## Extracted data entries
BEGIN

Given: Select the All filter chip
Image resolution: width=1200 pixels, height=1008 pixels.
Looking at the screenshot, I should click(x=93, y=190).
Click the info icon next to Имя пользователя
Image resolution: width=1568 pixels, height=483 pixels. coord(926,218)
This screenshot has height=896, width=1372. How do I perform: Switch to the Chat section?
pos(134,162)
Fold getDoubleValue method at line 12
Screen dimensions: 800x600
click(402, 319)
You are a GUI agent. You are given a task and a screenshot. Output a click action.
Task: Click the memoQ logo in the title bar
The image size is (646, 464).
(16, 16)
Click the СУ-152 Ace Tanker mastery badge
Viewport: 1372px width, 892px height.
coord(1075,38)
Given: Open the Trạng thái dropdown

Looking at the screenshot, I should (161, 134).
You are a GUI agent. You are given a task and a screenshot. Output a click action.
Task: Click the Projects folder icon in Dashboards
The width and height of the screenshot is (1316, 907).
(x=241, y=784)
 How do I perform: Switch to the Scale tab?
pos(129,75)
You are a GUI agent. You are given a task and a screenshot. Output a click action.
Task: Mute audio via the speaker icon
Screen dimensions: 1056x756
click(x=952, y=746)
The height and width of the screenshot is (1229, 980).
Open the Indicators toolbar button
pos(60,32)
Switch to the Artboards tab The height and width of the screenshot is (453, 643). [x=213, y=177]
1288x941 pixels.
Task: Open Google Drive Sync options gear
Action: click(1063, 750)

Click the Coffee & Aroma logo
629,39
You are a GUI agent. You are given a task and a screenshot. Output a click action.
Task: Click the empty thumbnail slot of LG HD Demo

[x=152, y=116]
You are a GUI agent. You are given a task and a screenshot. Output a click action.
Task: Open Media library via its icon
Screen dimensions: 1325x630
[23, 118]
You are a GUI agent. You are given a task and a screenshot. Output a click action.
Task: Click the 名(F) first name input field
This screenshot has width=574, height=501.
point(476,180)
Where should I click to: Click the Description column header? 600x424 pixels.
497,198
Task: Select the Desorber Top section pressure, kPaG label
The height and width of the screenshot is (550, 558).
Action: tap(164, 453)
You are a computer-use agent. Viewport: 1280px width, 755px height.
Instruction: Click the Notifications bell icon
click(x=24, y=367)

END

## WHAT IS BEING ASKED
Copy the records exactly.

## THE COMPLETED TASK
Given: Select the All filter chip
Image resolution: width=1200 pixels, height=1008 pixels.
Looking at the screenshot, I should click(x=93, y=190).
Click the info icon next to Имя пользователя
Image resolution: width=1568 pixels, height=483 pixels. coord(926,218)
This screenshot has height=896, width=1372. How do I perform: Switch to the Chat section?
pos(134,162)
Fold getDoubleValue method at line 12
Screen dimensions: 800x600
click(402, 319)
You are a GUI agent. You are given a task and a screenshot. Output a click action.
Task: Click the memoQ logo in the title bar
The image size is (646, 464).
(16, 16)
Click the СУ-152 Ace Tanker mastery badge
Viewport: 1372px width, 892px height.
coord(1075,38)
Given: Open the Trạng thái dropdown

Looking at the screenshot, I should (161, 134).
You are a GUI agent. You are given a task and a screenshot. Output a click action.
Task: Click the Projects folder icon in Dashboards
The width and height of the screenshot is (1316, 907).
(x=241, y=784)
 How do I perform: Switch to the Scale tab?
pos(129,75)
You are a GUI agent. You are given a task and a screenshot. Output a click action.
Task: Mute audio via the speaker icon
Screen dimensions: 1056x756
click(x=952, y=746)
The height and width of the screenshot is (1229, 980).
Open the Indicators toolbar button
pos(60,32)
Switch to the Artboards tab The height and width of the screenshot is (453, 643). [x=213, y=177]
1288x941 pixels.
Task: Open Google Drive Sync options gear
Action: click(1063, 750)

Click the Coffee & Aroma logo
629,39
You are a GUI agent. You are given a task and a screenshot. Output a click action.
Task: Click the empty thumbnail slot of LG HD Demo

[x=152, y=116]
You are a GUI agent. You are given a task and a screenshot. Output a click action.
Task: Open Media library via its icon
Screen dimensions: 1325x630
[23, 118]
You are a GUI agent. You are given a task and a screenshot. Output a click action.
Task: Click the 名(F) first name input field
This screenshot has width=574, height=501.
point(476,180)
Where should I click to: Click the Description column header? 600x424 pixels.
497,198
Task: Select the Desorber Top section pressure, kPaG label
The height and width of the screenshot is (550, 558).
Action: tap(164, 453)
You are a computer-use agent. Viewport: 1280px width, 755px height.
Instruction: Click the Notifications bell icon
click(x=24, y=367)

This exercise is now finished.